Does anyone in here carry doppler? We do at my service and we routinely use it to establish the presence of fetal heart sounds in pregnant females, and to try to find blood pressures that are harder to hear with the steth on rural roads.

I think it would be a good tool for this situation. Squirt the gel on, use the larger head, see if you can hear fetal heart tones (since mom has no heartbeat, it's impossible to confuse hers for the fetal tones). If you can, you can relay that to the doctor you're talking to and that can factor in to the decision.

I would say that emergency C-section on a corpse to remove a fetus is a very interesting grey zone. But if you can hear that fetal heartbeat, I think you can cover yourself legally a hell of a lot better. Yes, it's not in your protocols, and in many places, it is outside your scope. But sometimes scope can be expanded at physician discretion... if your medical director is on the phone with you and you paint the picture and he authorizes it, is it a no-no?
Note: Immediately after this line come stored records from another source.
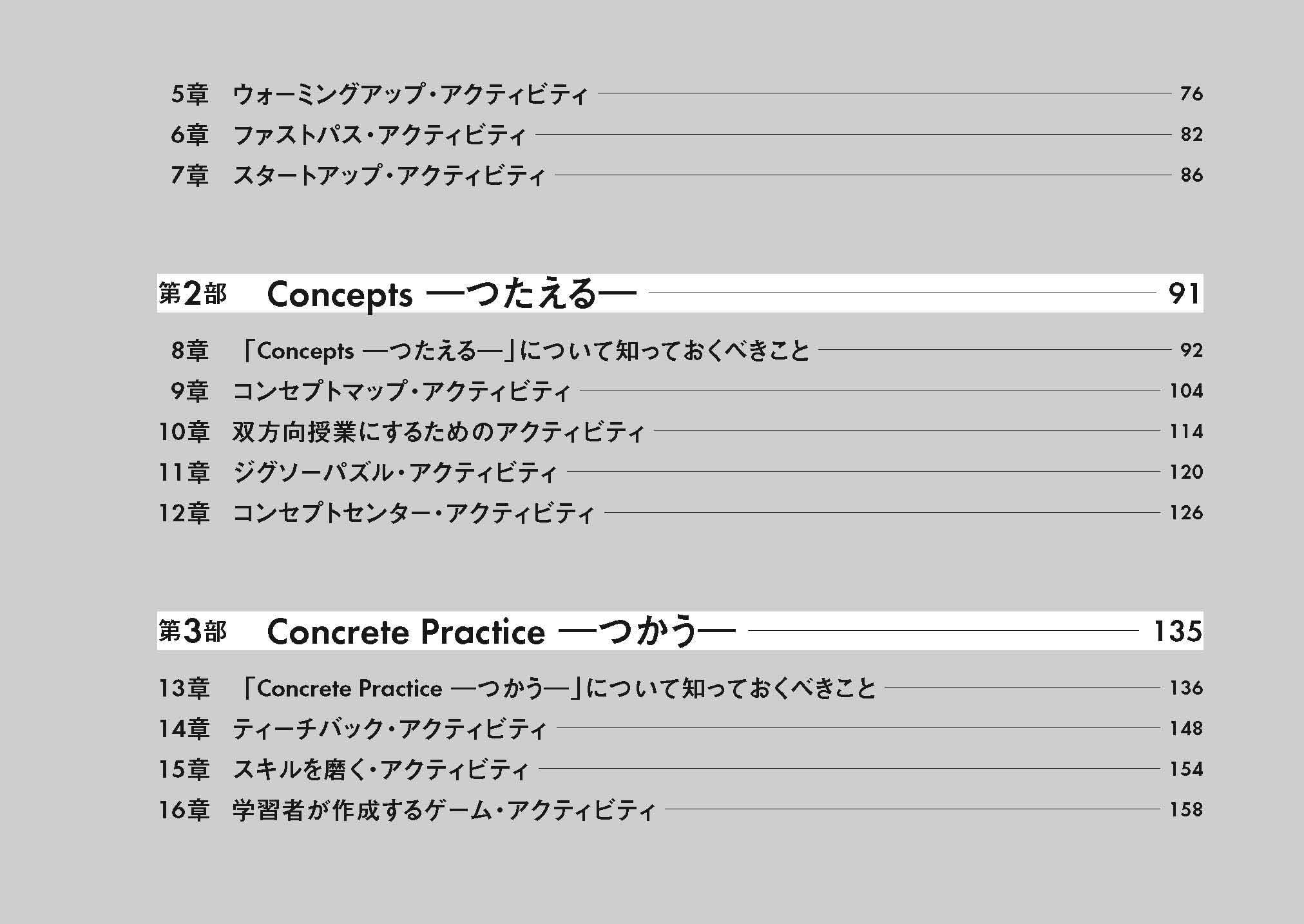The height and width of the screenshot is (924, 1304).
Task: Click page number 135 in 第3部 heading
Action: coord(1177,632)
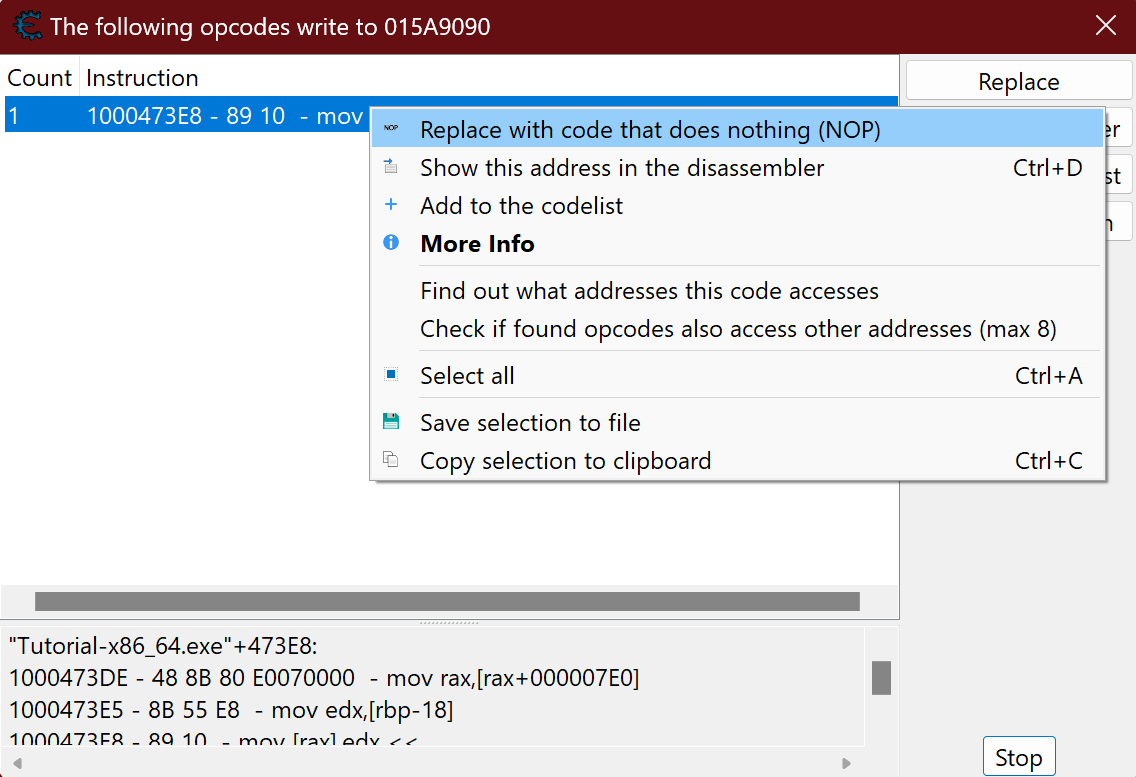Click the Stop button
The height and width of the screenshot is (777, 1136).
point(1018,758)
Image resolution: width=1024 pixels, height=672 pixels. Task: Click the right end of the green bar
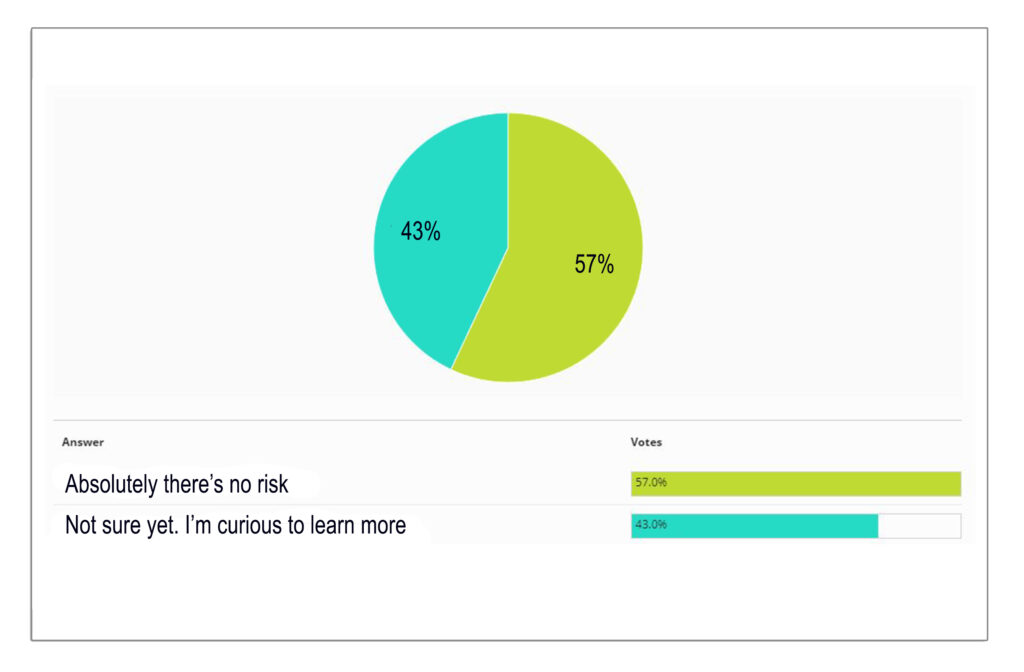955,484
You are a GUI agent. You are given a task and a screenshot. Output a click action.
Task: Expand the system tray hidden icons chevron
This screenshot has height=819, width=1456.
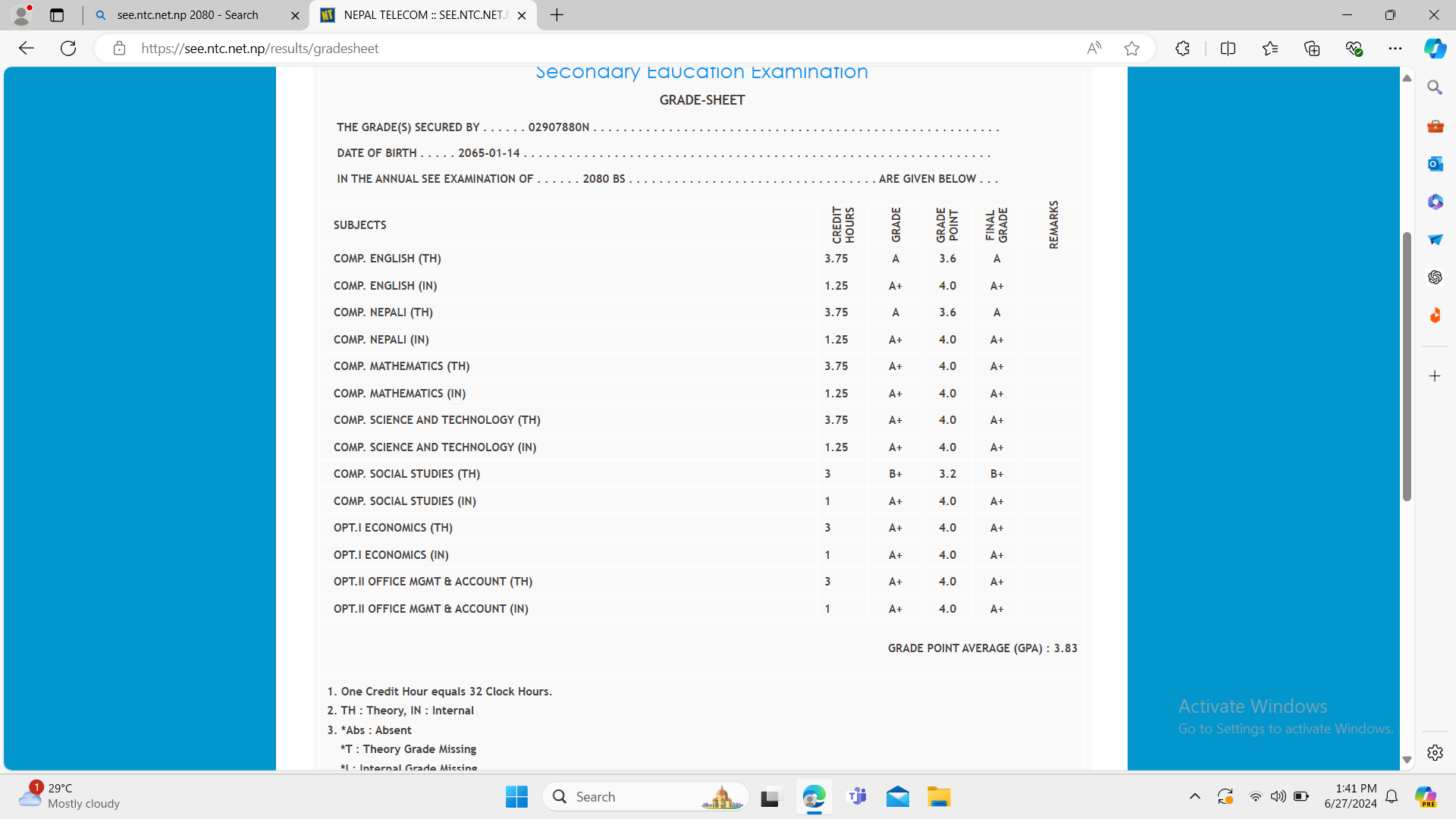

I would be very leery of performing this procedure without a physician present. Working in collaboration with a physician is one thing... doing it with phoned in direction is very different.

Is this one life with super low-survivability worth ending your career? That's a personal decision. Some will say yes, some will say no. But I would argue that we are faced with situations on a fairly regular basis with adults where we could exceed protocol because we could see benefit to that patient... but we don't exceed protocol, we follow it and take the patient to the hospital. Because this patient is an unborn infant, it is a much different emotional situation for many.

I certainly wouldn't be doing this procedure as an EMT. And I'd certainly not want my medic partner to do it without being on speakerphone with the doc.